__Activity__
Retype the entries exactly; omit all pictures.

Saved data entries
-=-=-=-=-

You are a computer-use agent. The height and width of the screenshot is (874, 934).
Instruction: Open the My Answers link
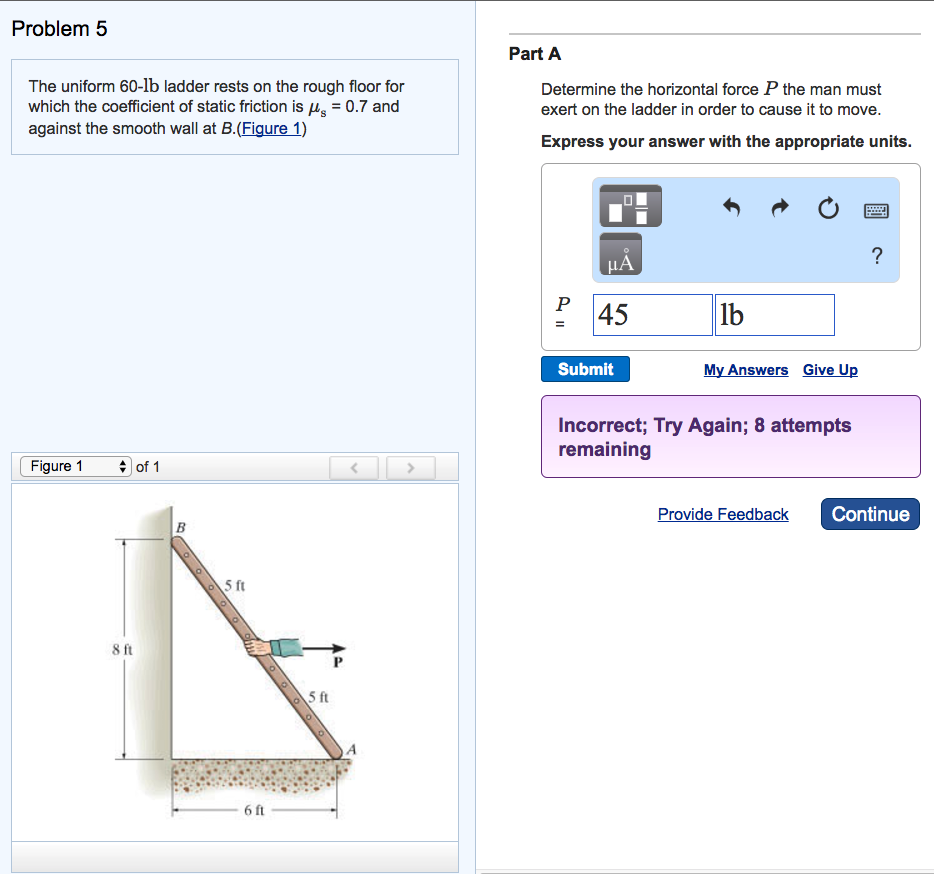pyautogui.click(x=745, y=370)
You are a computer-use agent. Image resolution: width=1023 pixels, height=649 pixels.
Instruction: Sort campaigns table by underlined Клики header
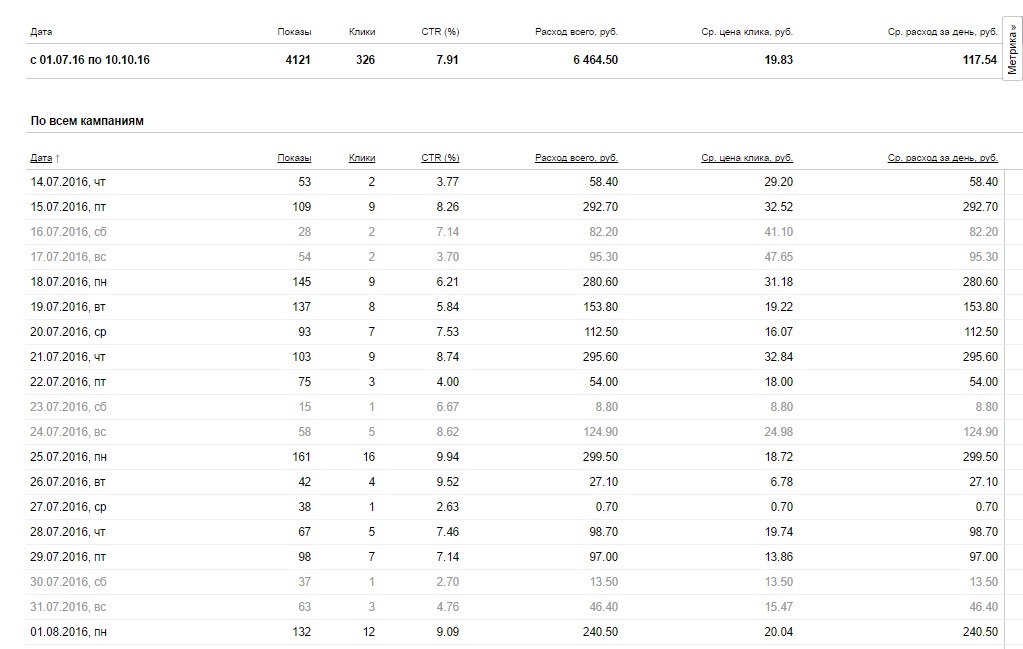[362, 158]
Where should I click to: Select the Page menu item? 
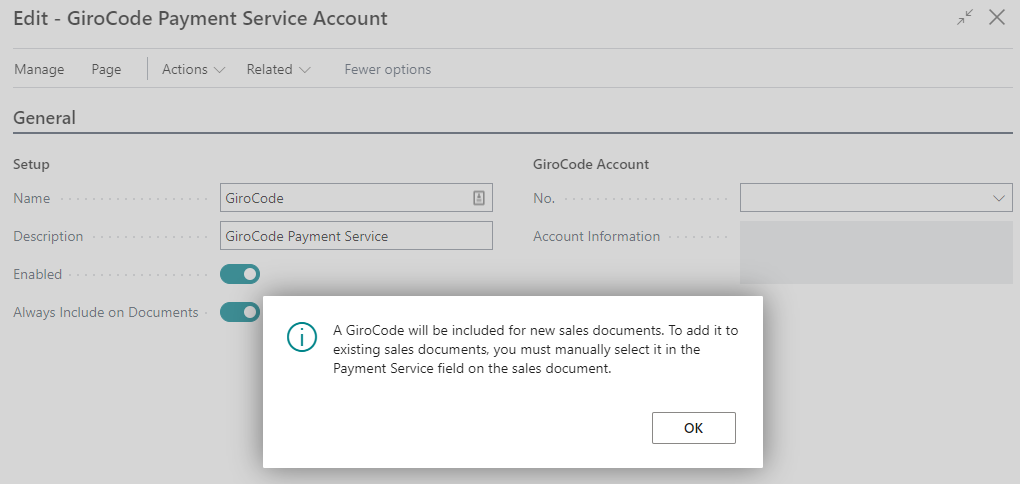106,69
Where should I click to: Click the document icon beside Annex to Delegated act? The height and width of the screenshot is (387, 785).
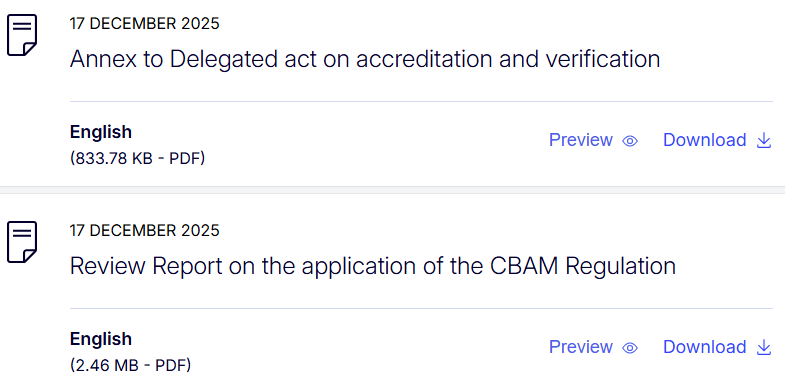(22, 35)
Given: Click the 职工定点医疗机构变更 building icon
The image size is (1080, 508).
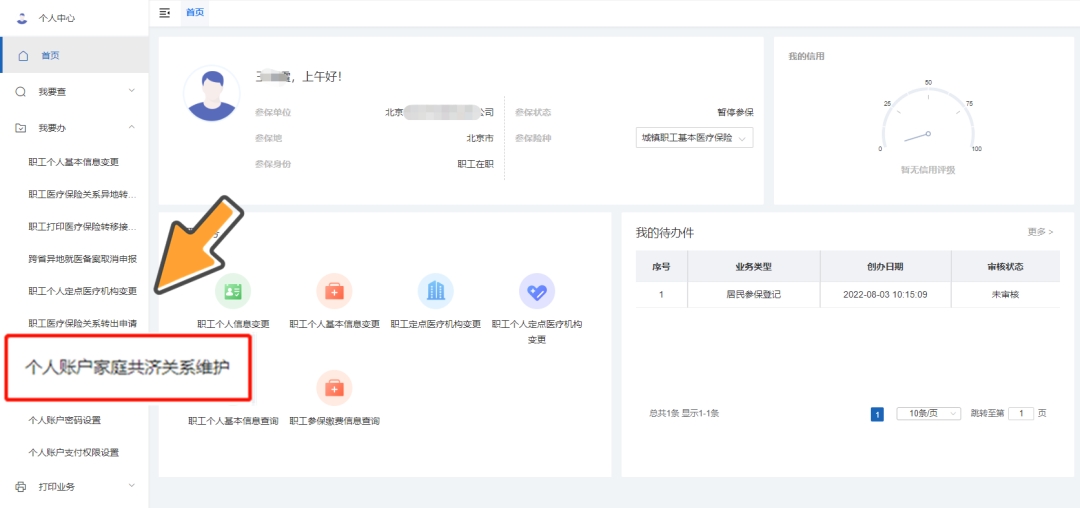Looking at the screenshot, I should (x=435, y=291).
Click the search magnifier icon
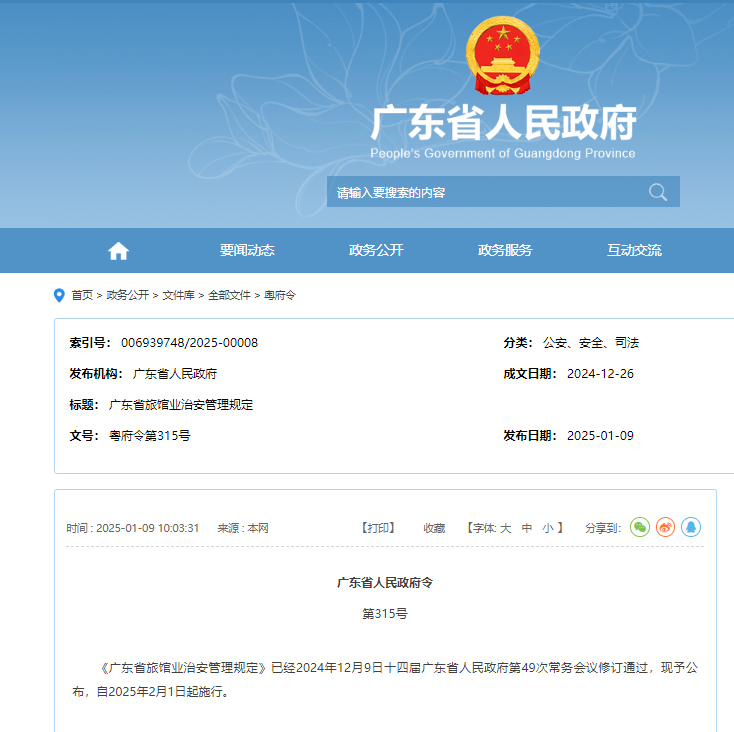Image resolution: width=734 pixels, height=732 pixels. pos(657,192)
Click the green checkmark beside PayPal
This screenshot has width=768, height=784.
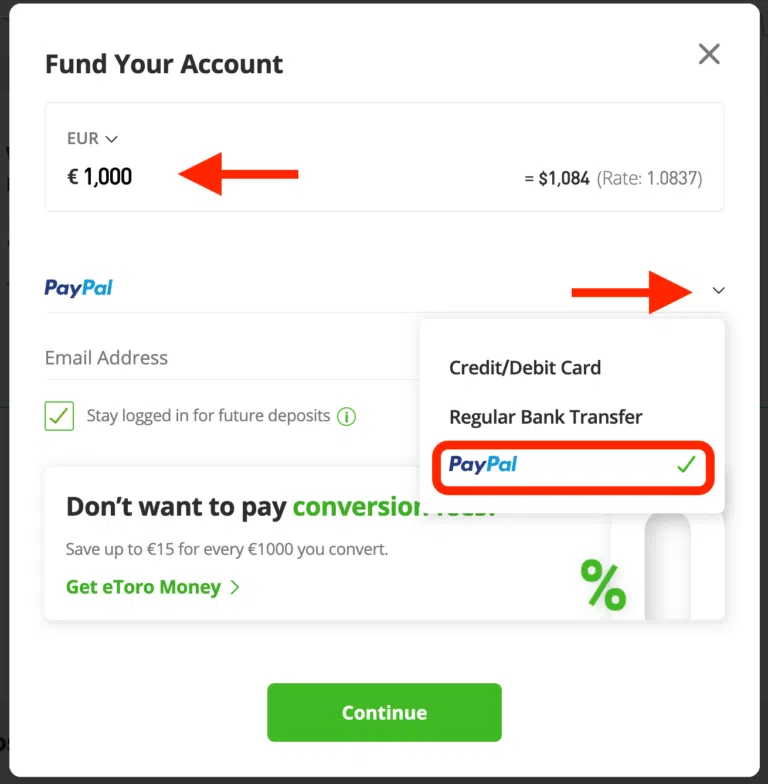[x=686, y=464]
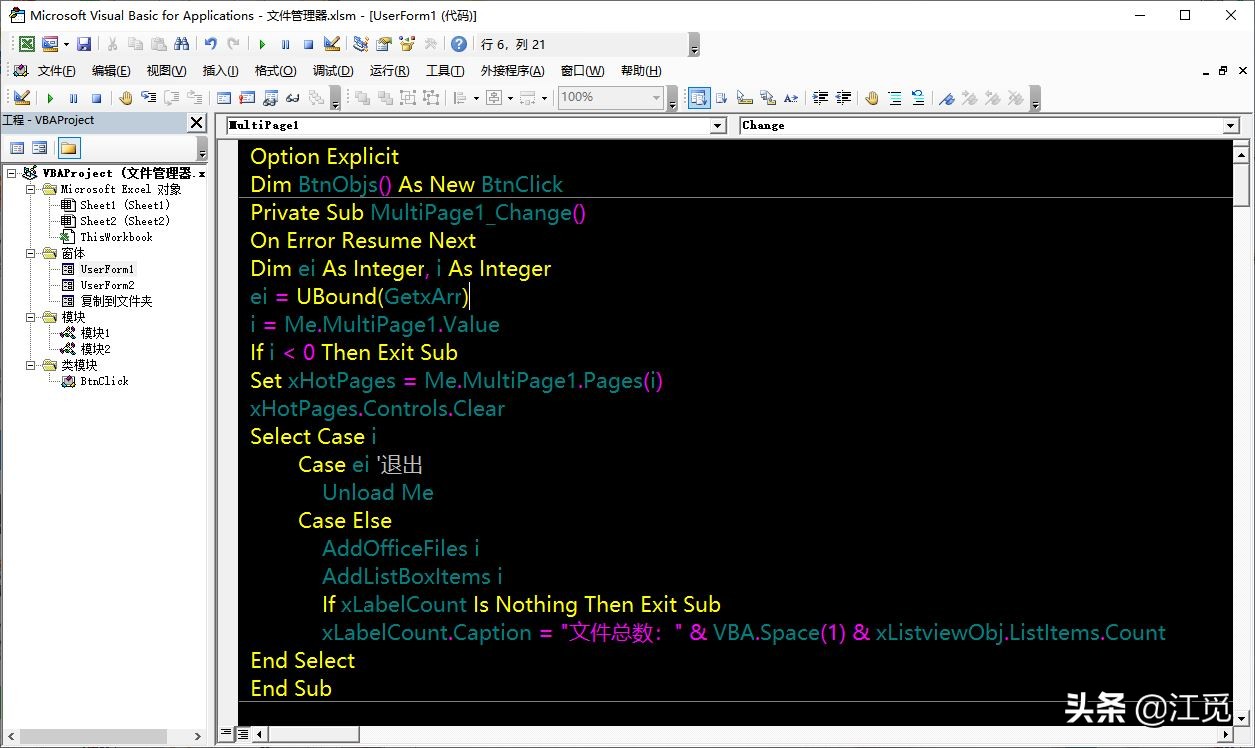Toggle folders view in the project panel
Image resolution: width=1255 pixels, height=748 pixels.
coord(68,148)
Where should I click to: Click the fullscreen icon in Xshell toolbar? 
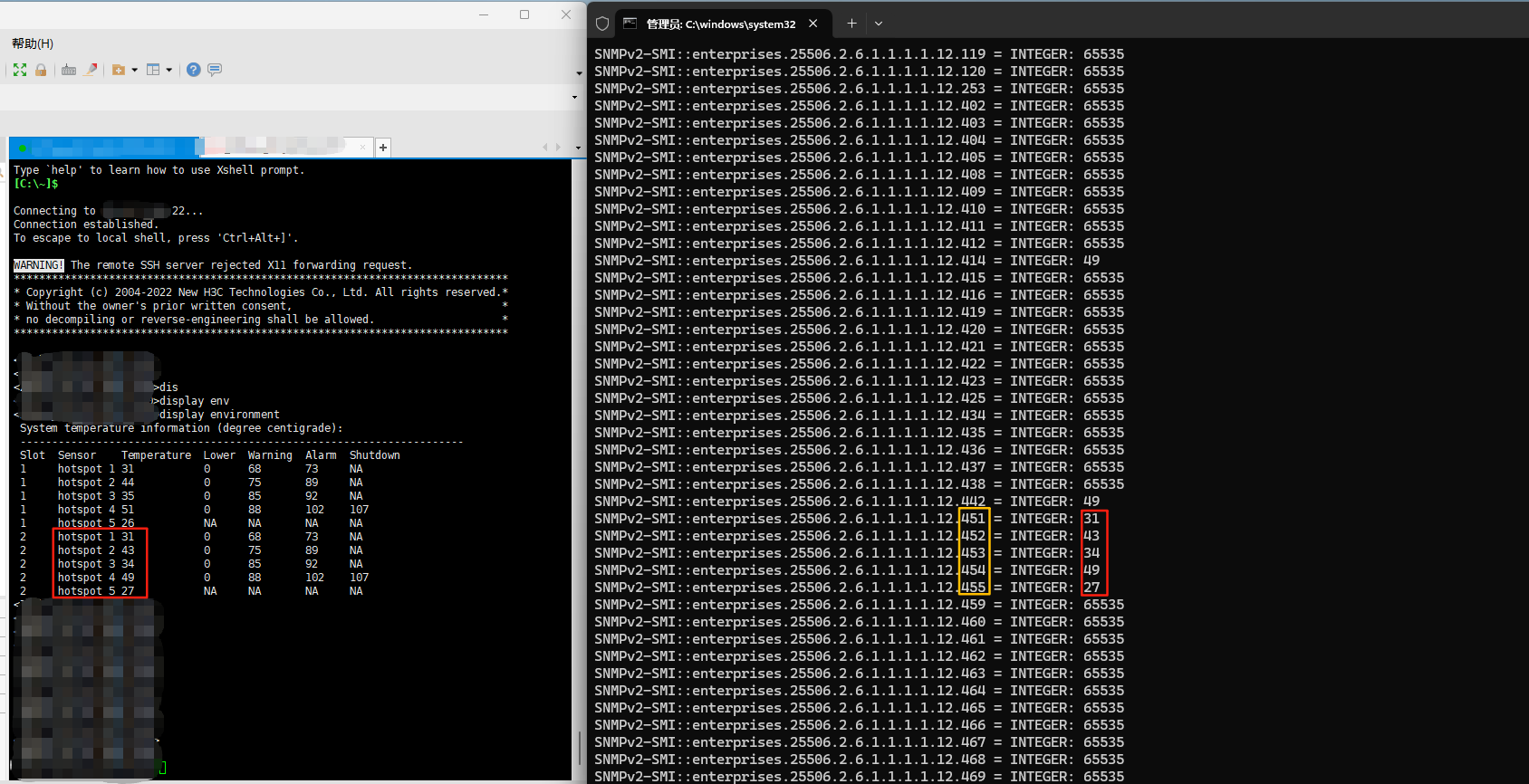point(20,70)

-=-=-=-=-

__Response to the exercise__
You are a computer-use agent. The height and width of the screenshot is (874, 934).
Instruction: Open the My Answers link
pyautogui.click(x=745, y=370)
You are a computer-use agent. Image resolution: width=1023 pixels, height=649 pixels.
Instruction: Sort campaigns table by underlined Клики header
[362, 158]
Where should I click to: Select the Page menu item? 
106,69
Where should I click to: Click the document icon beside Annex to Delegated act? The height and width of the screenshot is (387, 785).
(22, 35)
Given: Click the 职工定点医疗机构变更 building icon
The image size is (1080, 508).
Looking at the screenshot, I should (x=435, y=291).
Click the search magnifier icon
Image resolution: width=734 pixels, height=732 pixels. pos(657,192)
Click the green checkmark beside PayPal
This screenshot has width=768, height=784.
[x=686, y=464]
Toggle folders view in the project panel
Image resolution: width=1255 pixels, height=748 pixels.
coord(68,148)
Where should I click to: Click the fullscreen icon in Xshell toolbar? 
point(20,70)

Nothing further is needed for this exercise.